Auch ohne den Japan-Kontext ist die Ausstellung von Leiko Ikemura im Museum Burg Wissem in Troisdorf ein Ereignis. Schon der Titel "Wusstest Du, ich habe zwei versteckte Flügel" leitet über in eine Sphäre, in der Wort- und Bildpoesie ineinander übergehen, in der es fließende Entwicklungen von Zeichnung zu Malerei und Keramikskulptur gibt.

Leitthema ist das Künstlerbuch, dem sich die Burg Wissem mit Werken von Uecker, Baselitz, Partenheimer und Virnich in der Vergangenheit gewidmet hat. Jetzt ist Ikemura mit 30 Künstlerbüchern an der Reihe, mit Illustrationen zu Kenzaburo Oe, den Haikus von Matsuo Bascho, Marina Zwetajewa sowie zu eigenen Texten.

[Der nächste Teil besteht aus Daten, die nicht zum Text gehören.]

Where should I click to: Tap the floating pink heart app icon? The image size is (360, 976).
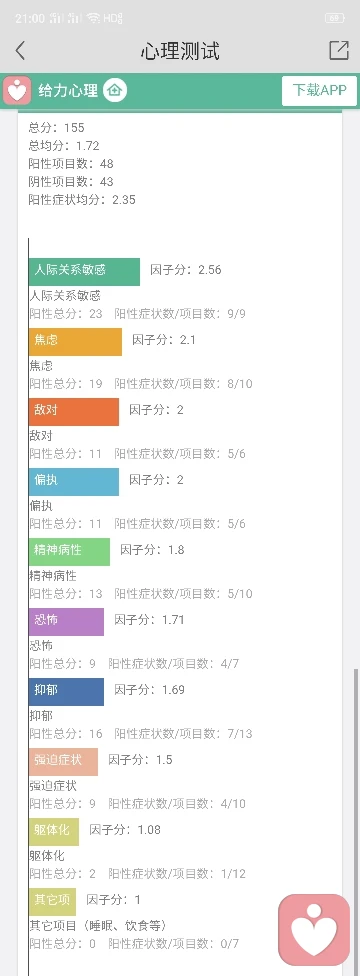(315, 930)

Große Teile ihrer Biografie lassen sich dort ablesen. 1972 wanderte sie nach Spanien aus, gehörte dann zur Züricher Avantgarde. 1983 wurde sie "Stadtzeichnerin von Nürnberg", fand in einem wahren Schaffensrausch zu großen Formaten, kantigen Figuren, präsentierte sich im Bonner Kunstverein. Und sie beschloss, fortan in Deutschland zu leben, in Köln und Berlin.

Japanische Tradition und europäische Kunstgeschichte bilden bei ihr ein spannendes Amalgam, noch immer sind ihre Räume japanisch geprägt, ist die Natur eine Quelle der Kraft. Mit herrlich wilden Katzen und rätselhaften Schatten hat sich Ikemura künstlerisch beschäftigt, jedes Künstlerbuch eröffnet ein neues Spektrum. "Wellen, Wind, Wesen" erklärt sogar, wie die Kunst funktioniert: Zarte Zeichnungen auf Japanpapier überlagern einander, Räume und Unschärfen entstehen, "wie im Film", sagt sie.

Museum Burg Wissem, Troisdorf; bis 19. Juni. Eröffnung: 27. März, 11 Uhr. Di-So 11-17 Uhr. Im Verlag für moderne Kunst ist ein Katalog mit Werkverzeichnis erschienen.